The December quarter GDP data came on a softer side, raising concerns over the slowing growth momentum of the country which is already trying to digest the fresh worries in terms of rising crude oil prices and higher inflation.
The Indian economy grew at a slower-than-expected pace of 5.4% in the December quarter which was at a three-quarter low. However, different sets of data show mixed trends in the economy. For example, while GDP growth dimmed, total gross GST collections grew at a three-month high of 17.6 percent year-on-year to ₹1.33 lakh crore in February 2022. On the other hand, the Manufacturing Purchasing Managers' Index, compiled by IHS Markit from February 10-22, improved to 54.9 in February from 54.0 in January.
Nonetheless, analysts point out the fresh worries such as geopolitical tensions, a sharp uptick in crude oil prices, rising input cost and slow demand that can spoil the economic recovery.
"Even as the Omicron impact in Q4FY22 is likely to be mild, the current geopolitical escalation may lead to potential global energy trade and price disruptions and weigh on near-term growth," brokerage firm Emkay Global Financial Services observed. However, the brokerage firm believes the energy supply shock may resolve in the coming months and likely will not leave a lasting mark on the global and domestic expansion.
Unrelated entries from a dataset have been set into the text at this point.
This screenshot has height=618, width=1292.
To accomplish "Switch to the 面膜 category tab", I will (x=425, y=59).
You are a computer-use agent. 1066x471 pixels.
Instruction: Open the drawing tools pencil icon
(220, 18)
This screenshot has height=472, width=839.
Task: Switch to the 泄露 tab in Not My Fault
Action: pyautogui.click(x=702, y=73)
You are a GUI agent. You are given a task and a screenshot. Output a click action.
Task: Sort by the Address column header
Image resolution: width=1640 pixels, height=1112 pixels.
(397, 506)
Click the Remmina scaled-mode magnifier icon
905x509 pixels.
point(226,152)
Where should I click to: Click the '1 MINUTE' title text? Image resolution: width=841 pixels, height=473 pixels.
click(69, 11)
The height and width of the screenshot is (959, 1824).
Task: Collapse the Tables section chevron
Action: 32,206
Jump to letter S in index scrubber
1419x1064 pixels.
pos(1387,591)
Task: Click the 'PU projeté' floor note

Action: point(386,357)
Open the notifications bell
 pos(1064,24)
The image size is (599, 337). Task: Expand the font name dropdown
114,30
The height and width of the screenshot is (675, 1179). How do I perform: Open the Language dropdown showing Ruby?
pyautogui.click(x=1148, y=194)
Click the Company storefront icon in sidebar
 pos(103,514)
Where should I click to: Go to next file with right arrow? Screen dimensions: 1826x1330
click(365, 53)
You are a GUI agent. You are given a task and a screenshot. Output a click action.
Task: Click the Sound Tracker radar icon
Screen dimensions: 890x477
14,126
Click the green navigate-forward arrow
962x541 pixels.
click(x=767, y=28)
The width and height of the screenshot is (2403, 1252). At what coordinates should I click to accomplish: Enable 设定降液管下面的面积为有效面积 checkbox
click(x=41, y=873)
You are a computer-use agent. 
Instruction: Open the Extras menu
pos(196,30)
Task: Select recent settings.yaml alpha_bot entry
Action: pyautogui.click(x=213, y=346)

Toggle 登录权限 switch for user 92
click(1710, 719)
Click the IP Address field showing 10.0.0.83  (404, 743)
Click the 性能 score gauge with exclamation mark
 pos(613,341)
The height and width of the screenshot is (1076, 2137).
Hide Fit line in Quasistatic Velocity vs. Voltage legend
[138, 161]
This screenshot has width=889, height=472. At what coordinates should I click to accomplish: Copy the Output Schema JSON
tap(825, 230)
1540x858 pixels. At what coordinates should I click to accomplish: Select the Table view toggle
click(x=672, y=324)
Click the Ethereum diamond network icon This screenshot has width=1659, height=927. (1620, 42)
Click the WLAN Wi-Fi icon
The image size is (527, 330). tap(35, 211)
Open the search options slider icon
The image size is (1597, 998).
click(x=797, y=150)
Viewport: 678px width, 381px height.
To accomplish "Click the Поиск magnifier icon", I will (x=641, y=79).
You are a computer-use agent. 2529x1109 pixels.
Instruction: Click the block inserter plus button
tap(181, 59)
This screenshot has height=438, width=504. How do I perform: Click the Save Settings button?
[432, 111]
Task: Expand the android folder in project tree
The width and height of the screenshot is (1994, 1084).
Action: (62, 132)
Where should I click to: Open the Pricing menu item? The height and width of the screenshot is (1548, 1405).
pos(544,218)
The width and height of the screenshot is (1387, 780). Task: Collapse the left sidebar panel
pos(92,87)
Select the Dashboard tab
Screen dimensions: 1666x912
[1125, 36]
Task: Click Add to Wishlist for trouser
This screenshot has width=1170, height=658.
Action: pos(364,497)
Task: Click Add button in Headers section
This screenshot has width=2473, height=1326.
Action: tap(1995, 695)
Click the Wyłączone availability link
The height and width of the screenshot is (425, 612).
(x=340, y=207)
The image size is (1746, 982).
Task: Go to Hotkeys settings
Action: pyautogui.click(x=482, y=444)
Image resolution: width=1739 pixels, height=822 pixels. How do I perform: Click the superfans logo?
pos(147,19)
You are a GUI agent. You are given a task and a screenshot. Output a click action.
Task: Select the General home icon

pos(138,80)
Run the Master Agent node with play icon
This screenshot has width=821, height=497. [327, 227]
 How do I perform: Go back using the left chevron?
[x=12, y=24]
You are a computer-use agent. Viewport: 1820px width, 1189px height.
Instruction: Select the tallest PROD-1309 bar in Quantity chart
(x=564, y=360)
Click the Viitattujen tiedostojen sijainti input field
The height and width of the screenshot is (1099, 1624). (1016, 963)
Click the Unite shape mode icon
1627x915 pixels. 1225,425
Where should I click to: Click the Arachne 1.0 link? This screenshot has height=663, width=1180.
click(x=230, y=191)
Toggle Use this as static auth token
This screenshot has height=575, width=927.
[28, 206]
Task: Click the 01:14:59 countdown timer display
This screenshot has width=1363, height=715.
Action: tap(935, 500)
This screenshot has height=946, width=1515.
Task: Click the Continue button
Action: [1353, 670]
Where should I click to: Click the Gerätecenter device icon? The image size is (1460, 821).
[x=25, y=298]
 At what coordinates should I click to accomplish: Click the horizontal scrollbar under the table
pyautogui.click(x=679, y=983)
The point of worry is the gloomy demand scenario which may affect the private capex plans negatively.
"On the demand side, consumption is the slowest to recover to pre-pandemic levels. Private investment, on the other hand, is endogenous in nature: it first needs demand to fire
and utilization to rise. As a result, even with a cleaner balance sheet, corporates are likely to be in a wait-and-watch mode, especially as global uncertainty weighs on sentiments, demand and cost," Emkay pointed out.
Should investors be worried?
The Q3 GDP prints do raise concerns but it is unlikely to have a major impact on the market sentiment as the momentum is likely to come back in the coming months when crude oil prices stablilise and geopolitical concerns ease.
Market analysts and brokerages, however, are mixed on Q3 GDP numbers owing to the current geopolitical situation and elevated crude oil prices. Some analysts say the road ahead is smooth while some point out to the near-term turbulence.
"Q3 GDP numbers should not concern investors much. After two years, FY23 will see a growth in GDP in absolute terms and it will be the year of the rebuilding of the market," said G Chokkalingam, Founder, Equinomics Research & Advisory Pvt Ltd.
"We may see a 12-20 percent rise in the market in FY23 and the strong influx of retail investors will mitigate the impact of FPI outflow," said Chokkalingam.
Chokkalingam believes FPI outflow will not sustain and with economic growth and better earnings, the market will see an inflow of foreign funds.
On the other hand, VK Vijayakumar, Cheif Investment Strategist at Geojit Financial Services said the Q3 GDP numbers indicate a decline in growth momentum which is an area of concern and now, to add to this concern we have crude prices skyrocketing to $110.
"Inflation will rise forcing the RBI to abandon its accommodative monetary stance. Higher interest rates would further impact growth.
"Some economy facing stocks would be impacted. But some segments like metals - aluminium and steel, particularly - stand to gain from higher global prices," said Vijayakumar. There is safety in IT stocks and high-quality financials are fairly valued, Vijayakumar added.
With current inflationary pressures rising and the crisis caused by Russia's invasion, there may be expectations of a recovery in the next quarter, given the increase in government spending, said Kshitij Purohit, Lead Currency & Commodities at CapitalVia Global Research.
"Once the current condition stabilises and the economy starts reacting to the fundamentals and micro factors, investors should invest in the core economy-related stocks which will be the real beneficially of government spending on infrastructure," said Purohit.